-------- Source text --------
Mr. Joseph Hume is described as a rigid economist; no doubt he was, because he came from Aberdeen. He was accustomed to applying the logic of Aberdeen to situations of this kind, and if Joseph Hume, a former Member for Aberdeen, is anywhere in the shades listening to this debate, he will wonder what has arrived in Aberdeen when he comes to read the speech of the noble Lady the Member for Aberdeen, South, It is rather curious. Leaving my hon. and learned Friend the Member for Aberdeen, North (Mr. Hector Hughes) out of it, I think the position of Aberdeen has been degenerating throughout the centuries.

Mr. Hector Hughes (Aberdeen, North)

Is not my hon. Friend looking at only half of Aberdeen?

Mr. Deputy-Speaker (Sir Gordon Touche)

I hope the hon. Gentleman will not pursue that subject too far, because it is beyond the scope of the Bill.

Mr. Hughes

I do not wish to fall out with the better half of Aberdeen. The hon. Members can decide that between themselves.

There was Mr. Joseph Hume, who is described as a rigid economist, and when this debate took place in 1832 he expressed the view that— all retiring Speakers should proudly decline all pensions as a thing mean and unworthy, and as that appeared to be a state of perfection to which retiring Speakers were never likely to attain, he would move the abolition of the pension when the next vacancy in the Chair occurred. What happened afterwards, I do not know, but Members can go into the Library and find out for themselves.

There was opposition at the time, and I believe that whenever any of these ancient traditional offices come up for consideration we should at least try to look at them rationally That is what I tried to do in this case. However much we may be imbued with the traditions of this place, there are always people outside who, whenever one mentions the word "pensions", begin to listen and then to say "Well, what about me?" I am quite sure that the ten-shilling widows will be taking an interest in the precedents cited for this Bill. There are Army pensions, Civil Service pensions and municipal workers' pensions. Whenever we raise the question of pensions, we immediately excite considerable interest among many people outside this House. We have to give the impression to the people that we are not merely concerned with tradition but with the day-to-day lives of the people whom we represent.
-------- Collected data --------
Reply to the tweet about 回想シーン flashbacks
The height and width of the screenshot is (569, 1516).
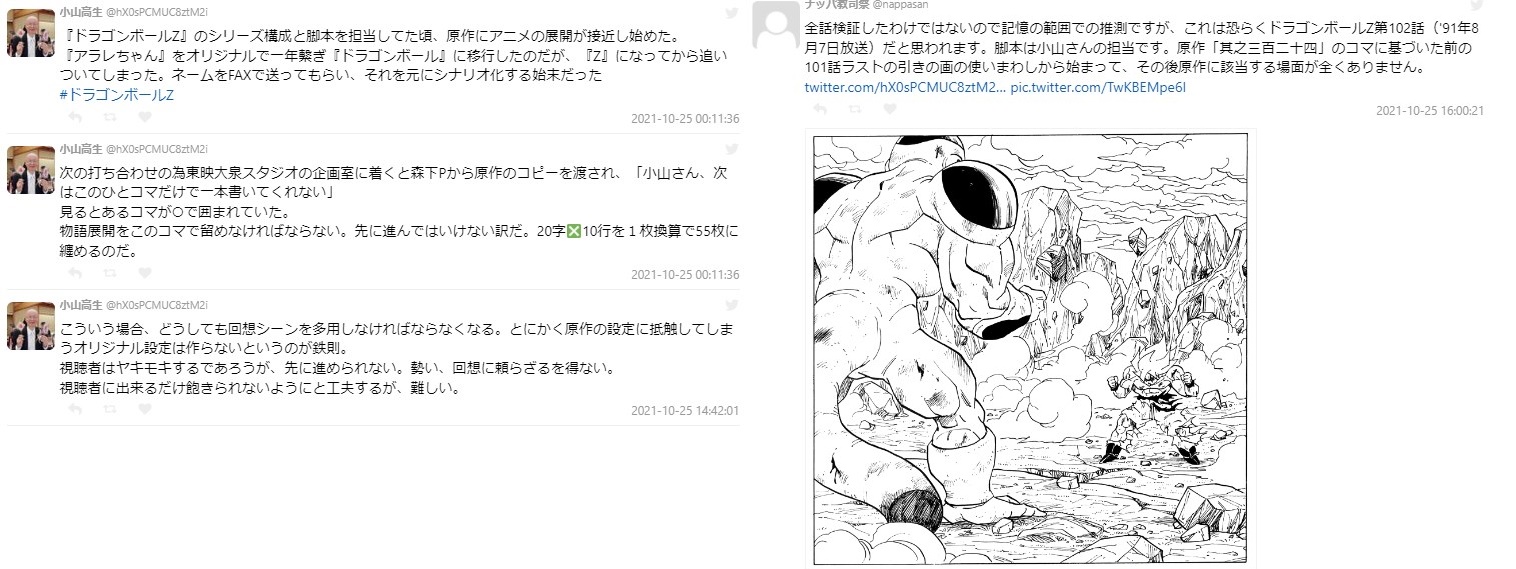[73, 410]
--------
#### Problem to work on:
Can you carry the parliamentary debate on pensions for retiring Speakers further, starting right after its final sentence?

#### Result below:
I believe that in this matter our credulity has been rather imposed upon. We have been expected to believe too much. The hon. Member for Louth (Mr. Osborne) seemed to be indignant when somebody referred to the acquisitive sense of the previous Speaker.

Mr. Osborne

I was.

Mr. Hughes

I do not think there is anything insulting, when referring to a Scotsman, in saying that he has an acquisitive sense.

Mr. Ede (South Shields)

Hear, hear.

Mr. Hughes

I can quite understand that of ex-Speaker Morrison, as a Scotsman, as a business man and as a lawyer —he was a Queen's Counsel, a director of an insurance company and of a brewery, as well as a Minister, before he came to be Speaker of this House—and it takes a lot to convince me that he did not weigh this up very carefully. I cannot be convinced that he agreed to accept this office in Australia because it would give him an opportunity of dipping into his pocket and subsidising the Commonwealth of Australia. I am a simple, credulous person myself, but it takes a good deal to convince me that Mr. Speaker Morrison did not think that after all there was, quite fairly, another side to this picture. One side has been presented by the noble Lady, but if hon. Members want the other side they should read the account in today's Daily Telegraph.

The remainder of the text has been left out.